Irlanda-Italia, nella seconda giornata del Sei Nazioni 2026, arriva a una settimana dalla splendida vittoria inaugurale degli azzurri sulla Scozia.
Gli uomini di Gonzalo Quesada tornano in campo affrontando la prima trasferta di questa edizione e fanno visita ai vincitori del 2024 che, nella prima giornata, hanno ceduto il passo alla fortissima Francia.
L’Italia è stata in vantaggio per 10-5 sull’Irlanda alla fine del primo tempo ma nel secondo tempo, anche grazie agli ingressi di Crowley e Gibson-Park è stata capovolta l’inerzia del match.
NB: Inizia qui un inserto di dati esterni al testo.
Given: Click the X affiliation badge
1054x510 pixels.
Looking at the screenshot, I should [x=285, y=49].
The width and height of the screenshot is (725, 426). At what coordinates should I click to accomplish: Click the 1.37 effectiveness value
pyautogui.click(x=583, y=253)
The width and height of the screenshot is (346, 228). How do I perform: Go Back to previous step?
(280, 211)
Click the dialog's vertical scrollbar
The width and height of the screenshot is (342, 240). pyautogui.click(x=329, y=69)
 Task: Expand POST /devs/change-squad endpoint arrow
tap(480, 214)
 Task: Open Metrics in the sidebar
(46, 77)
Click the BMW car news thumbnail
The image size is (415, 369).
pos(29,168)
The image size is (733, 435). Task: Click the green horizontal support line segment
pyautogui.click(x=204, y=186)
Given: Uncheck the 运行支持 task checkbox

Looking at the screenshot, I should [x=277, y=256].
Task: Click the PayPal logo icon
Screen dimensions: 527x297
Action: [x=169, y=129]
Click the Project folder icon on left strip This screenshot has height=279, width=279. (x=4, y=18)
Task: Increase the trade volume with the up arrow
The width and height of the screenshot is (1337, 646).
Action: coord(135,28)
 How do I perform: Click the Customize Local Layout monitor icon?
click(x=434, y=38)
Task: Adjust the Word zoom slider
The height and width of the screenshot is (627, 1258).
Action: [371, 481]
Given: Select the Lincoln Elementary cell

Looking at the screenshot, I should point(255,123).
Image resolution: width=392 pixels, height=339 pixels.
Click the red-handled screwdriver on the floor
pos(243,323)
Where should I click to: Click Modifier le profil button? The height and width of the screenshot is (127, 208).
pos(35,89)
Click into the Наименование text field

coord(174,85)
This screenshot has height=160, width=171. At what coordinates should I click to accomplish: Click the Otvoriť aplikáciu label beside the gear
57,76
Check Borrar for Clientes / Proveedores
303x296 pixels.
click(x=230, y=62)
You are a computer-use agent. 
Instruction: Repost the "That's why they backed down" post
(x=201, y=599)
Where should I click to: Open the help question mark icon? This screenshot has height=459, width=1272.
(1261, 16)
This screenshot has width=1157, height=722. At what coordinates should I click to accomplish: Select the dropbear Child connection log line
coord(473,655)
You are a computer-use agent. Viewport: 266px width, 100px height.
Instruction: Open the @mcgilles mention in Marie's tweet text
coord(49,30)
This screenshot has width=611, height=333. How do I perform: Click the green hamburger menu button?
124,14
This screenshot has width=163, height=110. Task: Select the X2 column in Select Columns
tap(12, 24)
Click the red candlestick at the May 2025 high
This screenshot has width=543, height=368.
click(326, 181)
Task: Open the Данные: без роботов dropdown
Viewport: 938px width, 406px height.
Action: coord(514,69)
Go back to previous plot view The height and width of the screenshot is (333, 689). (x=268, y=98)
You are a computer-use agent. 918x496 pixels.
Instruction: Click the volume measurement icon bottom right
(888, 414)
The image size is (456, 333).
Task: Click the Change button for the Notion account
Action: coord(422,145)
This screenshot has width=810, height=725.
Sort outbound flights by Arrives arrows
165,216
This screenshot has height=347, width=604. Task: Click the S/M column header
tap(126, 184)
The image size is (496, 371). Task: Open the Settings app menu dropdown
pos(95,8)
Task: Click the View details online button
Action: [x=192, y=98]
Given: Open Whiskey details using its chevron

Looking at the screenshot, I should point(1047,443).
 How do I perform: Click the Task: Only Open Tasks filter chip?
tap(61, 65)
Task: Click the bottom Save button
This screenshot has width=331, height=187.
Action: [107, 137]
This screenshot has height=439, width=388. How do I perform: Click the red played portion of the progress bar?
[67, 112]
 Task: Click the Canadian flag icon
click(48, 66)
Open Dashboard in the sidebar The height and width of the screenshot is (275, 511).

Il coach argentino della nazionale italiana ha conferma in blocco la squadra che ha giocato sabato 7 all’Olimpico, ad eccezione di Brex, impossibilitato a giocare, sostituito da Lorenzo Pani. Gli altri 14 titolari vedono Fusco che continua ad affiancare Paolo Garbisi in mediana e la coppia di flanker Zuliani-Lamaro, confermata dopo l’ottima prova di Roma. Cambia invece la struttura della panchina: si passa al 6+2, con Odiase che entra in lista gara come sesto, avanti al posto del mediano Da Re, e il ventitreesimo uomo è Paolo Odogwu, centro-ala del Benetton, che può dire la sua dal punto di vista fisico e ha già dimostrato di essere in grande forma.
La squadra di Farrell si immagina che farà di tutto per tenere il più possibile il pallone, per questo è importante evitare di regalare ulteriori possessi, con falli evitabili. Come spiegato da capitan Lamaro subito dopo il successo dell’Olimpico: “Il minimo errore renderebbe lunghissimo il pomeriggio di Dublino”.
Il gioco dell’Italia, soprattutto in condizioni meteo favorevoli, come mostrato nella partita a Roma, può rappresentare un problema per un’Irlanda non nelle migliori condizioni e che ha già sofferto le improvvise accelerazioni della Francia.